When modifying a single document, both findAndModify() and the update() method atomically update the document.
One useful class of use cases is counters and similar cases. For example, take a look at this code (one of the MongoDB tests):
find_and_modify4.js.
Thus, with findAndModify you increment the counter and get its incremented
value in one step. Compare: if you (A) perform this operation in two steps and
somebody else (B) does the same operation between your steps then A and B may
get the same last counter value instead of two different (just one example of possible issues).
This is an old question but an important one and the other answers just led me to more questions until I realized: The two methods are quite similar and in many cases you could use either.
Both findAndModify and update perform atomic changes within a single request, such as incrementing a counter; in fact the <query> and <update> parameters are largely identical
With both, the atomic change takes place directly on a document matching the query when the server finds it, ie an internal write lock on that document for the fraction of a millisecond that the server confirms the query is valid and applies the update
There is no system-level write lock or semaphore which a user can acquire.
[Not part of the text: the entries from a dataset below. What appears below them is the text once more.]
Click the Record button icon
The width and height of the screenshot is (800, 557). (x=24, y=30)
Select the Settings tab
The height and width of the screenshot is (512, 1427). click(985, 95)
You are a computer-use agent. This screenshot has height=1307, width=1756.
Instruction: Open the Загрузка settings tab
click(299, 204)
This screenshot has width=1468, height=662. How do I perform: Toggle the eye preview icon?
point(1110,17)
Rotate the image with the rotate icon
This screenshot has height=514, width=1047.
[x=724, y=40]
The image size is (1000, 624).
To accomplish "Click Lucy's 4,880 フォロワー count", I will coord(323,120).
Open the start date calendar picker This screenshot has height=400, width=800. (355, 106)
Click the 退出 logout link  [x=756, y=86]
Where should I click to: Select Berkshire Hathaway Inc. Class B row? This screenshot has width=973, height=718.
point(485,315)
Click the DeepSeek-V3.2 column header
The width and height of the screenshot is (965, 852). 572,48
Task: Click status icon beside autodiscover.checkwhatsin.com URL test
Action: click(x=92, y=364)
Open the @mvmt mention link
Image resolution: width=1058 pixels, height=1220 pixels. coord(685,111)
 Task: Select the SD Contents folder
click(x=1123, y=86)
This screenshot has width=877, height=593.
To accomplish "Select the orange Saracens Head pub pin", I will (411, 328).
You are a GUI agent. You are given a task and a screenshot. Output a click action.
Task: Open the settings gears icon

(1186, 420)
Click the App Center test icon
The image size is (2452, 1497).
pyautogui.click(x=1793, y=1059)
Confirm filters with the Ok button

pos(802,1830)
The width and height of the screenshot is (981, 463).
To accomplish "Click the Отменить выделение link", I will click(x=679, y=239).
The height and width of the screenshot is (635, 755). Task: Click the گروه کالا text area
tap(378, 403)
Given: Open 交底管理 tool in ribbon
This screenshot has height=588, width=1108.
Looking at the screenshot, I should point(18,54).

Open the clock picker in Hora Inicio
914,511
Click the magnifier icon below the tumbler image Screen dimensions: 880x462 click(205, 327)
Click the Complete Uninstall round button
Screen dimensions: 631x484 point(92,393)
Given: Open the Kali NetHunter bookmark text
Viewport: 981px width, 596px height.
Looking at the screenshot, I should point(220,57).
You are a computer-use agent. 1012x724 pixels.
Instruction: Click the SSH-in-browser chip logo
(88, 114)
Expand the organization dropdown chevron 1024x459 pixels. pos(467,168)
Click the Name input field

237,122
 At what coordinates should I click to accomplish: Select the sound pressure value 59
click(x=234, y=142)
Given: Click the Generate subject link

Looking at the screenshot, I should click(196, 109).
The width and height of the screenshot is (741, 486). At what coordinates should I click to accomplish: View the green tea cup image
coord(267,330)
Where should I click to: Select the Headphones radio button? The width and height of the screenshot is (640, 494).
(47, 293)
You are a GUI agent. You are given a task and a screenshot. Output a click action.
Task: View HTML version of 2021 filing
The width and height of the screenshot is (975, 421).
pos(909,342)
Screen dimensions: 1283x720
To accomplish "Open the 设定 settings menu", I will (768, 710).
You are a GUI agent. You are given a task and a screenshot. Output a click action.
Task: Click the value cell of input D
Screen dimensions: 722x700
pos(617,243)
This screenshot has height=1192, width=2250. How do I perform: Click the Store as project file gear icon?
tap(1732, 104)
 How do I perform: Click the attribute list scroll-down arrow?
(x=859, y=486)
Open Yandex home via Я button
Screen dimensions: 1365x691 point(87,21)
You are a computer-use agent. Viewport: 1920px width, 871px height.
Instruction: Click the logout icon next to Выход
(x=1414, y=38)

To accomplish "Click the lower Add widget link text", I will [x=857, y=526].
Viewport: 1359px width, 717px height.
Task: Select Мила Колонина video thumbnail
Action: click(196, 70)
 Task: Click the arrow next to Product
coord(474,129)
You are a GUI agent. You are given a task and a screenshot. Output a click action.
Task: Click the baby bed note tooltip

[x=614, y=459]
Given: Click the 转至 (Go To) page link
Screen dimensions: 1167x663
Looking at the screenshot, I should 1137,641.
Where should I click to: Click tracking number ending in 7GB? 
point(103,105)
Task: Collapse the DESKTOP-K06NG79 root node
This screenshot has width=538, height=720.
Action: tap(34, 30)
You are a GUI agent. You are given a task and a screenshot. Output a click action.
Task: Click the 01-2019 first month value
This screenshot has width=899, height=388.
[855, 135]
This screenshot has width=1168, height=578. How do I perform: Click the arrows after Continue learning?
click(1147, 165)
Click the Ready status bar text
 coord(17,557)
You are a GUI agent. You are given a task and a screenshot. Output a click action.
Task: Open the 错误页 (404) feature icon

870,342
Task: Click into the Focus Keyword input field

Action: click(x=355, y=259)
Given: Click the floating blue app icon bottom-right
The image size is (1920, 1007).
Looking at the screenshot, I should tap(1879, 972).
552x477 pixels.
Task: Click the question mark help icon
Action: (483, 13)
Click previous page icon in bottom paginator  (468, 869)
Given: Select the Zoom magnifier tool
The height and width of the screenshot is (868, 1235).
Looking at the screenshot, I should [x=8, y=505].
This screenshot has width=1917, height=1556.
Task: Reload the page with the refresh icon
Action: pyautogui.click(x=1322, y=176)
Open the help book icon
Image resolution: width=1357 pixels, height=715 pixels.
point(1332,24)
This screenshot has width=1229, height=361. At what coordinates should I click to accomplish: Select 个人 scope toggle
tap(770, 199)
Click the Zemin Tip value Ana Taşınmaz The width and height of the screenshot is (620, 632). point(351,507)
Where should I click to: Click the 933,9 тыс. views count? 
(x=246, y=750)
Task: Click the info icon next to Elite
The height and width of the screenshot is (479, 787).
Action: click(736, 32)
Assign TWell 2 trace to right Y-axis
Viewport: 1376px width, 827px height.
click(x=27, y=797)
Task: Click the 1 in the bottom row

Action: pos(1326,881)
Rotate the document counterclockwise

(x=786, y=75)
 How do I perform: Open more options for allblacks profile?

Full stop. MongoDB deliberately doesn't make it easy to check out a document then change it then write it back while somehow preventing others from changing that document in the meantime. (While a developer might think they want that, it's often an anti-pattern in terms of scalability and concurrency ... as a simple example imagine a client acquires the write lock then is killed while holding it. If you really want a write lock, you can make one in the documents and use atomic changes to compare-and-set it, and then determine your own recovery process to deal with abandoned locks, etc. But go with caution if you go that way.)
From what I can tell there are two main ways the methods differ:
If you want a copy of the document when your update was made: only findAndModify allows this, returning either the original (default) or new record after the update, as mentioned; with update you only get a WriteResult, not the document, and of course reading the document immediately before or after doesn't guard you against another process also changing the record in between your read and update
If there are potentially multiple matching documents: findAndModify only changes one, and allows you customize the sort to indicate which one should be changed; update can change all with multi although it defaults to just one, but does not let you say which one
Thus it makes sense what HungryCoder says, that update is more efficient where you can live with its restrictions (eg you don't need to read the document; or of course if you are changing multiple records). But for many atomic updates you do want the document, and findAndModify is necessary there.
We used findAndModify() for Counter operations (inc or dec) and other single fields mutate cases. Migrating our application from Couchbase to MongoDB, I found this API to replace the code which does GetAndlock(), modify the content locally, replace() to save and Get() again to fetch the updated document back. With mongoDB, I just used this single API which returns the updated document.